Tenants received a letter in June alerting them all slip rates would increase by 26 to 90 percent starting Oct. 1.
DANA POINT— Plans have been announced to increase slip fees in Dana Point Harbor as construction nears for a large-scale redevelopment of the marina. Bellwether Financial, a part of Dana Point Harbor Partners, the collaboration created to operate and redevelop the harbor, sent a letter to marina tenants on June 21 alerting them on Oct. 1 rates on all slip categories will increase.
Rates for slips under 30 feet will increase by 26 percent and rates for the largest slip categories, 55 feet, and 60 feet, will increase by 90 percent. In the letter, Bellwether said increases will fall more on the large categories because they believed on a relative basis the small boaters have been subsidizing the larger vessels.
“For the vast majority of boaters, it’s under $100 a month increase but at the same time that is significant, but we tried to be very thoughtful in this process,” said Joe Ueberroth, founder, and president of Bellwether Financial Group.
Bellwether used slip rates from public marinas in Orange County, 11 marinas in Newport Beach Harbor, two in Huntington Harbour, and one in Sunset Beach, to calculate an average and a market rate. The data used by Bellwether and provided to the Log shows rates in all 11 Newport Beach Harbor marinas were more expensive than the current rates in Dana Point and rates after the increase. The rates in Sunset Beach and Huntington Harbour were slightly higher or lower than current rates in Dana Point and all lower than the new rates.

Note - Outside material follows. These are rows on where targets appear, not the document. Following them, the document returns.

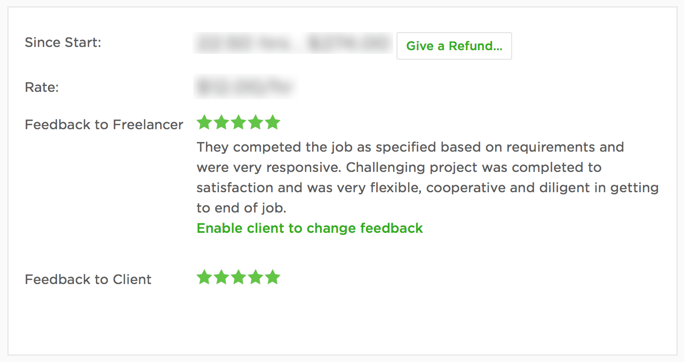This screenshot has height=362, width=684.
Task: Click the Since Start label
Action: pos(63,43)
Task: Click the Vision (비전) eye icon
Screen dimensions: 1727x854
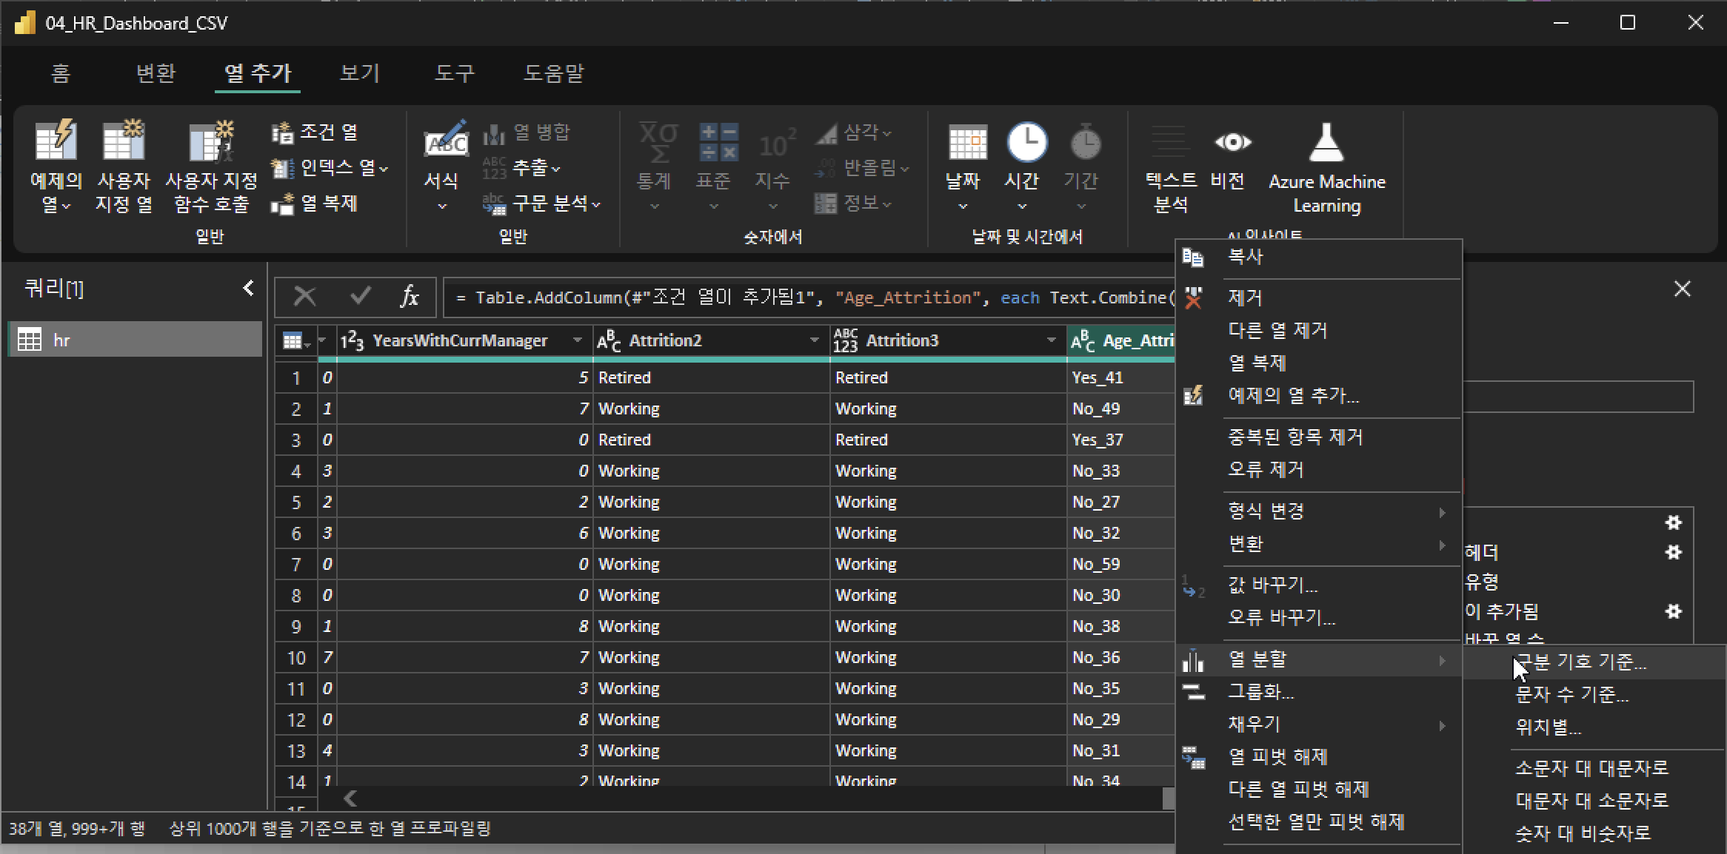Action: (1232, 142)
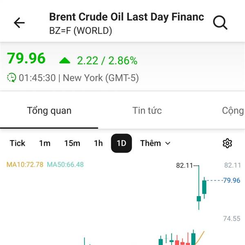Open the partially visible Cộng tab
Image resolution: width=245 pixels, height=245 pixels.
(x=233, y=111)
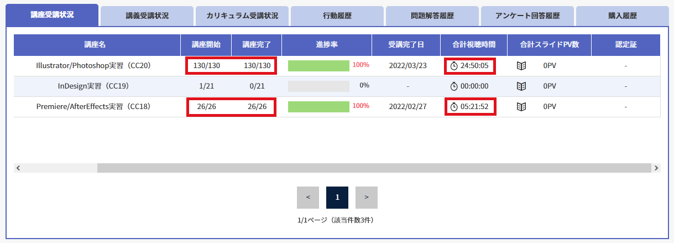The image size is (674, 243).
Task: Click next page button
Action: tap(367, 197)
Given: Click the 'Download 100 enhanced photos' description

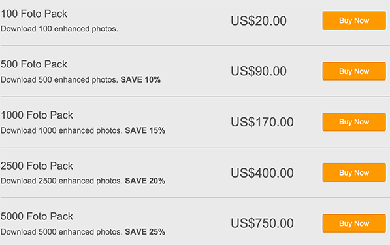Looking at the screenshot, I should click(59, 29).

Of the marinas surveyed, the highest monthly rate for a 21-foot slip was $50 per foot of the vessel length or slip length, and the lowest was $13. After the rate increase, Dana Point will be $17.15 per foot for a 21-foot slip.
Bellwether said after the rate increase, all slip categories will still be approximately 35 to 45 percent below the current Orange County average they calculated.
“We look at our market as being Orange County and we think that over time we should be at the average, not leaving it, but when you look at Dana Point it’s such a wonderful spot, it’s a gem on the coast, we’re completely full, we have thousands of people that are on the waitlist,” said Ueberroth.
The Dana Point Boaters Association, a recreational boating advocacy group, has expressed their disagreement with the size of the increase and rationale and methodology cited for the hike.
“It’s going to force a lot of the smaller boaters out of the harbor because they’re just not going to be able to afford it,” said DPBA President Anne Eubanks.
She said everyone was anticipating a slip fee increase as part of the reconstruction of the marina but wasn’t expecting such a significant increase.
On June 25, DPBA sent a letter to Orange County Supervisor Lisa Bartlett asking the county to step in and address the “affordability.” The county’s lease with DPHP provides DPHP the authority to establish market rates for transient boat slips but DPBA argued the increase is inconsistent with the terms of the Dana Point Tidelands Trust in that Dana Point Harbor is intended for public use and recreation for all citizens of California regardless of financial capacity.
“The rates being implemented by DPHP are not determined by the County nor the Board of Supervisors and do not appear to violate the Tideland’s grant,” Supervisor Bartlett replied in July 1 letter to the DPBA. “With that being said, I encourage stakeholders to work together on addressing the economic impacts…”
Eubanks questioned the methodology for establishing the market rate, saying a majority were in Newport Beach Harbor, where the closest rate was roughly double Dana Point’s current rates. She said she believed they should take into account slip prices in other public marinas in Southern California such as Long Beach, Oceanside, and San Diego.
“To take an average of just Orange County marinas and say that Dana Point is under market is not a good analysis in our opinion,” said Eubanks.
Ueberroth noted marinas operated by cities and counties such as Oceanside and Alamitos Bay Marina generally have less expensive rates than marinas operated by private companies.
The slip rate increase comes as Bellwether prepares to begin a long-awaited marina redevelopment, which was cleared to begin construction by the California Coastal Commission in February.
“The whole concept of the new marina was to keep the small boaters there, it’s for the benefit of the public, which is why the average slip size couldn’t be over 32 feet,” said Eubanks.
A local coastal program amendment issued by the Coastal Commission in 2009 restricted slip loss to no more than 155 slips and mandated an average slip size to not exceed 32 feet.
Bellwether acknowledged for some boaters, the rate increases will drive them to look at alternative facilities and said they are hopeful the advanced notice will be helpful in that endeavor.
“A lot of them are still excited, they think it’s the best deal in town still and they want us to revitalize, start our construction,” said Ueberroth.
He said they are hoping to start construction at the end of this year. The complete redevelopment of the marina will take place over a five-year period.